To me sounds like you got a regular American Pit. I'm a bully breeder an have a Razor Edge pocket female. As short as she is she's bout 75-80lbs. From my understanding APBT's are around 55-70lbs and Razor is a bully line. I honestly wouldnt sweat it, reguardless enjoy what ya got. The only thing I would be worried bout concerning the bloodline is If there is a lot of close relation inbreeding which can lead to health issues.


----------



## Black Rabbit (Nov 14, 2009)

To the OP. I'm very sorry you were duped into thinking they were good breeders. A responsible, good, breeder would never mix breeds and then try to sell them as pure bred dogs with papers. Since the American Bully and the American pit bull terrier are in fact two separate breeds you actually have a mix bred dog. Now I'm not trying to insult you or your dog at all so please don't take it that way. I myself have owned some wonderful mixes and that doesn't mean they're any less special  as for your original question it's going to be a crap shoot since they was no purpose or though behind the breeding other than putting two dogs together. When you have a scatter bred litter like that the pups can take on charictoristics from grandparents, great grandparents, or even dogs further back in the line. However if you do decide to get the papers you can better see what your dog has behind him. 
As for the other comments about big dogs being slim and fit, take a look back through a few of my pic threads  D is 100% APBT. His ped consists of some Aligator/Turtlebuster, jeep and a little red boy. He stands over 20in and is 72lbs solid


----------



## strongmasseters (Feb 9, 2012)

ThaLadyPit said:


> I understand what you're saying about the dogs being obvious mutts. But what I don't understand is why would you want a submissive dog? I mean, my dogs are by no means submissive, but they respect the authority in my household, including my 2 yr old daughter. She can tell them "Kennel" and they go in their crate and wait for her to close the door. My boy in my signature is a definite mutt, but he's been easier to train than any other dog I've had, and I've spent no more time dong so than I would any of my other dogs. Usually people look for a dog with confidence; not overly cocky or submissive. Can you please enlighten me on why you would want a submissive dog? Please help me to understand.

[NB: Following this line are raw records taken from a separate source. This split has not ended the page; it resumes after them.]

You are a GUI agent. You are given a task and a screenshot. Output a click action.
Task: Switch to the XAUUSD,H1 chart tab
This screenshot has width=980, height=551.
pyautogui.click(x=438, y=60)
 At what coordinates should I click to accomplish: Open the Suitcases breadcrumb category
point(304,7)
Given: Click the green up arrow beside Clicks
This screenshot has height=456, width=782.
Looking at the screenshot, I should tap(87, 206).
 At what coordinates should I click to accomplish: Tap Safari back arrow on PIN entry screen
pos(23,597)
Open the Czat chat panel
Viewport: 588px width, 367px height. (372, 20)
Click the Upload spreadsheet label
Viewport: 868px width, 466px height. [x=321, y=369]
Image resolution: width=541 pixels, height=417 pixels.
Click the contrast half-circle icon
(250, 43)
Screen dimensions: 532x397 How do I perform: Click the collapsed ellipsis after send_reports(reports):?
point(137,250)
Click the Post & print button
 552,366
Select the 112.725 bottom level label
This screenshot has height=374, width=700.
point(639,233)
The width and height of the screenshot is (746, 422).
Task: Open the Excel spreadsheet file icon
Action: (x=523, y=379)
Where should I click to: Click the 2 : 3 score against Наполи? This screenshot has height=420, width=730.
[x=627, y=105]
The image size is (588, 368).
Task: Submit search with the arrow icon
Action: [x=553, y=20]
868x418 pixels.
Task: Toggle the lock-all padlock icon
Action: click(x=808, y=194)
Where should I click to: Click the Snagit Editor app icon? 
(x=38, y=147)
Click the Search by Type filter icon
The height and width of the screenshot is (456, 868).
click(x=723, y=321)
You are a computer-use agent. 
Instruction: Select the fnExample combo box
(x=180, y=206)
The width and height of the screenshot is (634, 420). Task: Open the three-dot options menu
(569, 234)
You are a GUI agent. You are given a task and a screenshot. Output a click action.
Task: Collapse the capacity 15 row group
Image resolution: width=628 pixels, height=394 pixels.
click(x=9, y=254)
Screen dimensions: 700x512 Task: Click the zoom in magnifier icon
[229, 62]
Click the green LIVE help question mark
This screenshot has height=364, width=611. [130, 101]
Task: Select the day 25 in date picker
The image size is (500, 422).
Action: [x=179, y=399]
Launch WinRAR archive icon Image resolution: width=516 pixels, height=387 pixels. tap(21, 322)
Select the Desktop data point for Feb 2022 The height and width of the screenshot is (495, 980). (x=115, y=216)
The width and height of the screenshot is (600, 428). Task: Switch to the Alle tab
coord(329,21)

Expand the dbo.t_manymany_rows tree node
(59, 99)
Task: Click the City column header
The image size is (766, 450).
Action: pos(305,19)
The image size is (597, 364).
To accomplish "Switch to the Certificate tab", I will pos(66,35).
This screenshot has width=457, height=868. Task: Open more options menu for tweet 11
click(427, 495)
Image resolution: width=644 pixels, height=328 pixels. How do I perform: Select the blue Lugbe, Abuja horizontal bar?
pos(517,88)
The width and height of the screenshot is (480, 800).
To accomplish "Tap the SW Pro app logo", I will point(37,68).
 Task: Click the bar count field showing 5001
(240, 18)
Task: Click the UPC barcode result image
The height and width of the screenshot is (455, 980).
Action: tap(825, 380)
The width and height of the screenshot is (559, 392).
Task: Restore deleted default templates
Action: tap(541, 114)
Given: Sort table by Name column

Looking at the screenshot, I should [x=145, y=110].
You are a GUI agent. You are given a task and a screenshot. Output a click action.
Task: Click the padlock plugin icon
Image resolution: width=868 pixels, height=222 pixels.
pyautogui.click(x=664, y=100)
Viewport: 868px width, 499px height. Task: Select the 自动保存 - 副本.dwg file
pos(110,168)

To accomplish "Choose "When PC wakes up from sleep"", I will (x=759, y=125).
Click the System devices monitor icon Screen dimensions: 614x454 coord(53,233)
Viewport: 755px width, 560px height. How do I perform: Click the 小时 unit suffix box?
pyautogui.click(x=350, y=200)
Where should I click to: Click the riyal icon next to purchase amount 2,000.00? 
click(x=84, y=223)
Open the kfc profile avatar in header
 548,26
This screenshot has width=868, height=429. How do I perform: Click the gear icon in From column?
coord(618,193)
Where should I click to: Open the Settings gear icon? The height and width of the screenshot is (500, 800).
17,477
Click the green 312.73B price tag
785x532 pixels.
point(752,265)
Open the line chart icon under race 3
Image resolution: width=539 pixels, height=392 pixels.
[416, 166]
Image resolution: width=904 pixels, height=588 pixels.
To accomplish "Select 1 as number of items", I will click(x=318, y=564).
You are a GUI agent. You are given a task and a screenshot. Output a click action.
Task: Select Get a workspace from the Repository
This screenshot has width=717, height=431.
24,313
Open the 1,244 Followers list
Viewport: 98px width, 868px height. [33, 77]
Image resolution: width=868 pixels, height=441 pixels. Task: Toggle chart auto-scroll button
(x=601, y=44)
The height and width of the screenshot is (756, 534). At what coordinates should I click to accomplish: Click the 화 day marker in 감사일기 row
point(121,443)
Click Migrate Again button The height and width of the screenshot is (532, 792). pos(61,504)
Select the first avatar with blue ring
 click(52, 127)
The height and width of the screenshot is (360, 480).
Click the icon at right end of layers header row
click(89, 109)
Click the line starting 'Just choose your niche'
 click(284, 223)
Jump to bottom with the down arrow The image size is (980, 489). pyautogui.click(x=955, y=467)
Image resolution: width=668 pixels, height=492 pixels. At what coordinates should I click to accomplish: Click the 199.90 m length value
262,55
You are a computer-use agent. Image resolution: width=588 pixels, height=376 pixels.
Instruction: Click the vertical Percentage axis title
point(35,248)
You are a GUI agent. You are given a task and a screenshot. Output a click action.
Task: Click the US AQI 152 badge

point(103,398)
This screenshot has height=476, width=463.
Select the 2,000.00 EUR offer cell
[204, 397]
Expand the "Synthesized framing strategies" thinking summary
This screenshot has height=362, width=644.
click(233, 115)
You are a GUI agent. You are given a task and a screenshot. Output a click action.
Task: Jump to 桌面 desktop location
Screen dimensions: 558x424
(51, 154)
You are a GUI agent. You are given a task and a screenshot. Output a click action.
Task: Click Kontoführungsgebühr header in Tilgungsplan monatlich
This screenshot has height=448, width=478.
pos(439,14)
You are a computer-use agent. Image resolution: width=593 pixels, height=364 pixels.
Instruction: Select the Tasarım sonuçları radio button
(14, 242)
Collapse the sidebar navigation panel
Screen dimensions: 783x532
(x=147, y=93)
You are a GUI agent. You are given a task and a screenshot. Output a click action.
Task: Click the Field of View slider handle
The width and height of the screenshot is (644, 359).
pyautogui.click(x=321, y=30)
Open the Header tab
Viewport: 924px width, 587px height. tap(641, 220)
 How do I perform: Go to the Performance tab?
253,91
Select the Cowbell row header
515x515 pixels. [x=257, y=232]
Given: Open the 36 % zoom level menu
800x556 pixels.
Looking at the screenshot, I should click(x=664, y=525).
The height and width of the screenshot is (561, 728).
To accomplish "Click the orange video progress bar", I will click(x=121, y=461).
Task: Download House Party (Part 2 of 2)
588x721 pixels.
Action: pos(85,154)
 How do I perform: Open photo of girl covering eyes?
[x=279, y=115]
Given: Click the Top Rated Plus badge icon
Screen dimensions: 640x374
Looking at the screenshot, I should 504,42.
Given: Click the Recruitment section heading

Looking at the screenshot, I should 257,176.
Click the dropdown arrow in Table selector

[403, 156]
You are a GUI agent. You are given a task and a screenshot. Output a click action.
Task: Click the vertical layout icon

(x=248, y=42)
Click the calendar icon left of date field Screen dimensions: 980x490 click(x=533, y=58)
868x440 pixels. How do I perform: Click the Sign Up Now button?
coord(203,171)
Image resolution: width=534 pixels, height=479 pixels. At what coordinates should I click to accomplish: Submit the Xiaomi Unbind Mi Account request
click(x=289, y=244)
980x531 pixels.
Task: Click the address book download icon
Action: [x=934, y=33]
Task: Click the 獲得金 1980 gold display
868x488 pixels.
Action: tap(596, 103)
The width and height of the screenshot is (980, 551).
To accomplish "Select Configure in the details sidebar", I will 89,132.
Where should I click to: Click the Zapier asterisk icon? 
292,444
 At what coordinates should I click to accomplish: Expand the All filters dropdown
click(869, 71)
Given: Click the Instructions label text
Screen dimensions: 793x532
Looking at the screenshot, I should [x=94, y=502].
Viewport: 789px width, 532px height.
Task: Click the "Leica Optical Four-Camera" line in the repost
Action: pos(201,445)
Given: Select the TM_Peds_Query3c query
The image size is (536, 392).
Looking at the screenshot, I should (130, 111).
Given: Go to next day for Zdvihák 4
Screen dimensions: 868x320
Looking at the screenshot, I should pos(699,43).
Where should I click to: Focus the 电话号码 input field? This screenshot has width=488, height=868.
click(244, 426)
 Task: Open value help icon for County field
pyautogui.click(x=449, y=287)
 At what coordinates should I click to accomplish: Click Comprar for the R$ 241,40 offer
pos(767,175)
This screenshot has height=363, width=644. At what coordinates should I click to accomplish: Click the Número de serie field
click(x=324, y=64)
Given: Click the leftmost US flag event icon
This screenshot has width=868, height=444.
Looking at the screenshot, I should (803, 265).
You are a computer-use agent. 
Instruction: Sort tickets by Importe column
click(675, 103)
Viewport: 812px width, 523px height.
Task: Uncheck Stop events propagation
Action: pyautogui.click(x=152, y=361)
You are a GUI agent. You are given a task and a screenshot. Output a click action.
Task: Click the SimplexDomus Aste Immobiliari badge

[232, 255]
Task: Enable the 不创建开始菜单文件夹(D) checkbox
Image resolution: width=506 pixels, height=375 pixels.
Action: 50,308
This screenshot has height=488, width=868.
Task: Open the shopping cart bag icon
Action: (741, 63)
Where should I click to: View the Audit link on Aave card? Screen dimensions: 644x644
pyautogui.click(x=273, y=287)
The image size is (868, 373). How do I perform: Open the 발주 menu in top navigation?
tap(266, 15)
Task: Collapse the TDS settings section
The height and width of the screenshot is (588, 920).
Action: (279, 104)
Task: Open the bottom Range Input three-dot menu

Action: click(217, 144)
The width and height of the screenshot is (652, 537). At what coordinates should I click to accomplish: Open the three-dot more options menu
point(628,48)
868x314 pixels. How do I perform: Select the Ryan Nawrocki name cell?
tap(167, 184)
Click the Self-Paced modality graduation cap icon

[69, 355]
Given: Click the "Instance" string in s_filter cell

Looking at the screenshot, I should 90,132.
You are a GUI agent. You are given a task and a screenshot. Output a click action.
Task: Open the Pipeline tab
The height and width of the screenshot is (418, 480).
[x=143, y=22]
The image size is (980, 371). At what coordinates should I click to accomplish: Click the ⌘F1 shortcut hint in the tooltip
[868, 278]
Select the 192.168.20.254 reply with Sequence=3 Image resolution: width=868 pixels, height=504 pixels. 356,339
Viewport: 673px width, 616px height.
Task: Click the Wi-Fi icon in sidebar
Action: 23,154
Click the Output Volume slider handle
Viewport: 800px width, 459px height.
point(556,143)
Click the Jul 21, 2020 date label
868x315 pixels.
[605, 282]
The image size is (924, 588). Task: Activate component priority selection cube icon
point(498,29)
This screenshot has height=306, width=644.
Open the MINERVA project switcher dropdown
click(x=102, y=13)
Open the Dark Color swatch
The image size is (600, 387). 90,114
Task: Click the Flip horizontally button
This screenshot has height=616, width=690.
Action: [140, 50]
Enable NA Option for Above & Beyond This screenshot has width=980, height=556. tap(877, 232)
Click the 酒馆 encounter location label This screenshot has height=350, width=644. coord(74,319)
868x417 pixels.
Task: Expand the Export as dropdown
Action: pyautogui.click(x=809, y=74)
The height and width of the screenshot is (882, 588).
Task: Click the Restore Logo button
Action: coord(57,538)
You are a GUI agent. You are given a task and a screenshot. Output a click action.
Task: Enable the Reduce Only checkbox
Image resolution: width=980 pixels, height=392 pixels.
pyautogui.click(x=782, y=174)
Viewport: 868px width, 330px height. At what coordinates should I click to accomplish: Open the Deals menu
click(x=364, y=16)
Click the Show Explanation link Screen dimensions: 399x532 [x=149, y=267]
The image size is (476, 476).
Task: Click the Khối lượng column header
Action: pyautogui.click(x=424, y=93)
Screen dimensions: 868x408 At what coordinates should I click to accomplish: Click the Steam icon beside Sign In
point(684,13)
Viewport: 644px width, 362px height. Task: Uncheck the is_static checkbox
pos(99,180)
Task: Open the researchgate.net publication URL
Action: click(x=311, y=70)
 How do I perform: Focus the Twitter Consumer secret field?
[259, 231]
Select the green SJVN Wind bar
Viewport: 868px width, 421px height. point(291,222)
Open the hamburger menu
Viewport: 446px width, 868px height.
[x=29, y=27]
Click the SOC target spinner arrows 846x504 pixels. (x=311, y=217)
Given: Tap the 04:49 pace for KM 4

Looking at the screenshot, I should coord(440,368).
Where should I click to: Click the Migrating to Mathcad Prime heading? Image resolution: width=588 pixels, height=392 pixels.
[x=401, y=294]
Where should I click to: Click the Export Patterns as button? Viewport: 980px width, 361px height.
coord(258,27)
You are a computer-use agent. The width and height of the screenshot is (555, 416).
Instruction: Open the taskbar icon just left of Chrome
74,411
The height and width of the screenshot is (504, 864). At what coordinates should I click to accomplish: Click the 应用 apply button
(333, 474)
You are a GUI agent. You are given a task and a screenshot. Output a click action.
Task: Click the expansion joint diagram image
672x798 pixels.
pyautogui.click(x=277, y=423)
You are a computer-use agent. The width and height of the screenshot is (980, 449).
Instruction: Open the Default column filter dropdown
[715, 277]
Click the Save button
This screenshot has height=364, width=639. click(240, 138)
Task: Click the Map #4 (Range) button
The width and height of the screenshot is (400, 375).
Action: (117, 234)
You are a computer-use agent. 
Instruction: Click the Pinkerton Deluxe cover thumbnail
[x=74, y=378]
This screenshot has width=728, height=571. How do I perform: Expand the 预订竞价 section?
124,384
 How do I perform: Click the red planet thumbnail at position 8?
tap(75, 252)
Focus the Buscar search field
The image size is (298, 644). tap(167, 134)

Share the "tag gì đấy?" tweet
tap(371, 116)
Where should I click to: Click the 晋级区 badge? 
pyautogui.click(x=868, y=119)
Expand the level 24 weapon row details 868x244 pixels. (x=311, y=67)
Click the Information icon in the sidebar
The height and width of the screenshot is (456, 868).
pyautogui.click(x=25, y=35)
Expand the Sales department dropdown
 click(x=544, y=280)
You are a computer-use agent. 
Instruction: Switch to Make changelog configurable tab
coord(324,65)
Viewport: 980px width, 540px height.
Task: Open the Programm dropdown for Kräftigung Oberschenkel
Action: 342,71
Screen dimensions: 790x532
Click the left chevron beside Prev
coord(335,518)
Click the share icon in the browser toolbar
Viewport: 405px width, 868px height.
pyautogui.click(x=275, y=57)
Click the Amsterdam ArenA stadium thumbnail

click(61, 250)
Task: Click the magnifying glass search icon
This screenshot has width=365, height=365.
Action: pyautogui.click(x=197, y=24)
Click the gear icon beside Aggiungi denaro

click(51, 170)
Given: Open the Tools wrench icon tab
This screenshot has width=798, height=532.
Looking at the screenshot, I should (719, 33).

Because an alpha god can be a problem dog. I have 8 Rottweillers. I want a submissive dog. A submissive dog is one that you (the owner)
have full faith and trust in, and are even able to pick him up off the ground, or let him off leash and know he will behave.



MoTenn said:


> To me sounds like you got a regular American Pit. I'm a bully breeder an have a Razor Edge pocket female. As short as she is she's bout 75-80lbs. From my understanding APBT's are around 55-70lbs and Razor is a bully line. I honestly wouldnt sweat it, reguardless enjoy what ya got. The only thing I would be worried bout concerning the bloodline is If there is a lot of close relation inbreeding which can lead to health issues.


No I don't think he was inbred. The breeder is one of my dads neighbors and he cycles his 2 dams with 3 sires to achieve different types of looks.



kg420 said:


> To the OP. I'm very sorry you were duped into thinking they were good breeders. A responsible, good, breeder would never mix breeds and then try to sell them as pure bred dogs with papers. Since the American Bully and the American pit bull terrier are in fact two separate breeds you actually have a mix bred dog. Now I'm not trying to insult you or your dog at all so please don't take it that way. I myself have owned some wonderful mixes and that doesn't mean they're any less special  as for your original question it's going to be a crap shoot since they was no purpose or though behind the breeding other than putting two dogs together. When you have a scatter bred litter like that the pups can take on charictoristics from grandparents, great grandparents, or even dogs further back in the line. However if you do decide to get the papers you can better see what your dog has behind him.
> As for the other comments about big dogs being slim and fit, take a look back through a few of my pic threads  D is 100% APBT. His ped consists of some Aligator/Turtlebuster, jeep and a little red boy. He stands over 20in and is 72lbs solid


No I should just get his papers so everyone will stop talking about him being a mutt. Unless Razor's Edge pitbulls are mutts (I heard that they were mixed with Staffordshire terriers to build more size) then he is purebred. I know the breeder, you are presumptuously posting in this thread without reading all the other posts. I talk to the breeder on a daily basis. I also got ALL of my 8 Rottweilers from him. As well as my King Charles Spaniel from his sister. All of them with papers

So when this guy tells me I have a purebred, I am going to listen to him.



















So yea, when you call my dog a mutt when he is not, then make a bunch of presumptuous comments...then say not to get mad...of course I am going to get mad.


----------



## KMdogs (Apr 22, 2011)

RE is not a "Pit Bull" aka American "Pit Bull" Terrier bloodline, RE is American Bully.. Refer back to my other post.


----------



## strongmasseters (Feb 9, 2012)

KMdogs said:


> RE is not a "Pit Bull" aka American "Pit Bull" Terrier bloodline, RE is American Bully.. Refer back to my other post.


Ok please tell me what RE is mixed with then? If it is staffordshire terrier, then I consider that pitbull, as does the ADBA.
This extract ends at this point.